■ PROBLEMA PROPOSTO 1
Responda com base no trecho sobre a cultura ballroom:
(a) Quais pessoas podiam existir plenamente nas balls?
(b) De onde nascem as trajetórias, e o que elas ganham?
(c) Para onde as lideranças criativas devem trazer essas vozes?
■ PROBLEMA PROPOSTO 2
Prossiga com o trecho sobre a cultura ballroom, começando logo após a última frase apresentada.

■ TRECHO DO DOCUMENTO
──────────────────────────────

Esse é o ponto de partida perfeito para entendermos a importância de reconhecer, apoiar e amplificar as vozes que surgem desses territórios e dessas comunidades — não apenas como inspiração, mas como protagonismo real. E quando olhamos para a história da cultura ballroom, vemos como essas expressões nascidas das margens também se tornam estruturas de acolhimento, pertencimento e inovação. Muito antes de ganharem status na moda ou na mídia, as balls eram espaços onde pessoas negras, latinas e LGBTQIAPN+ podiam existir plenamente, performar, criar suas narrativas e serem vistas com dignidade e afeto. Era ali que suas subjetividades ganhavam corpo, voz e brilho, longe dos olhares que as marginalizavam no cotidiano.
O que une essas trajetórias é o fato de que todas elas nascem da margem e ganham o mundo. E, ao fazerem isso, desafiam a ideia de que o centro é o único lugar de onde se pode criar. Vivemos a era da globalização de narrativas emergentes, e é urgente que lideranças criativas tragam essas vozes para as mesas de decisão.

──────────────────────────────

■ TRECHO DOS DADOS

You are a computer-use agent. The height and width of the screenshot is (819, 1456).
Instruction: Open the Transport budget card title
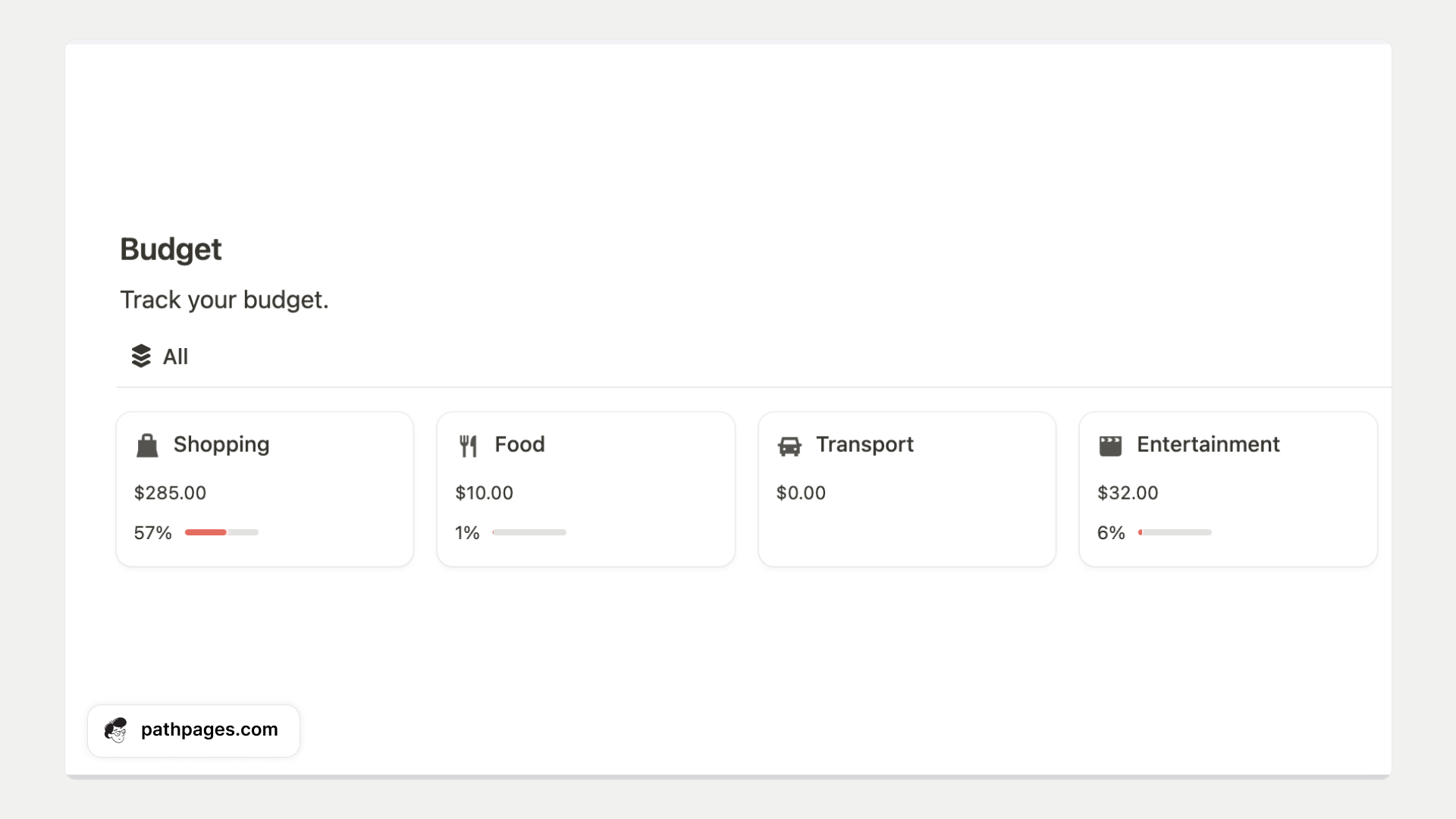coord(864,444)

──────────────────────────────

■ RESPOSTA DA TAREFA 1
(a) Pessoas negras, latinas e LGBTQIAPN+.
(b) Nascem da margem e ganham o mundo.
(c) Para as mesas de decisão.

■ RESPOSTA DA TAREFA 2
Foi assim com o filme Paris is Burning, que documentou essa cultura sob a perspectiva de quem a vive. E é assim com Telfar Clemens, que transforma sua marca em um projeto coletivo de democratização do luxo. A Telfar é o exemplo vivo de como criar desejo sem elitismo, de como pertencer é um direito e não um privilégio.
Quando as marcas entendem que criar comunidade é mais valioso que capturar atenção, começam a construir comunicações mais autênticas e impactantes. E isso passa, necessariamente, por ter pessoas periféricas em cargos de liderança, influenciando decisões, guiando narrativas, oferecendo novas estéticas, ritmos e estratégias.
Como disse Kristy Tillman no livro Extra Bold:
“Designers estão criando cultura. [...] Em vez de dizer 'somos designers, temos poder', vamos reconhecer que estamos criando um futuro. Como vamos envolver o pessoal nisso? De que maneira nossas identidades têm um papel nisso? Quem está construindo o futuro, e para quem o estamos construindo?”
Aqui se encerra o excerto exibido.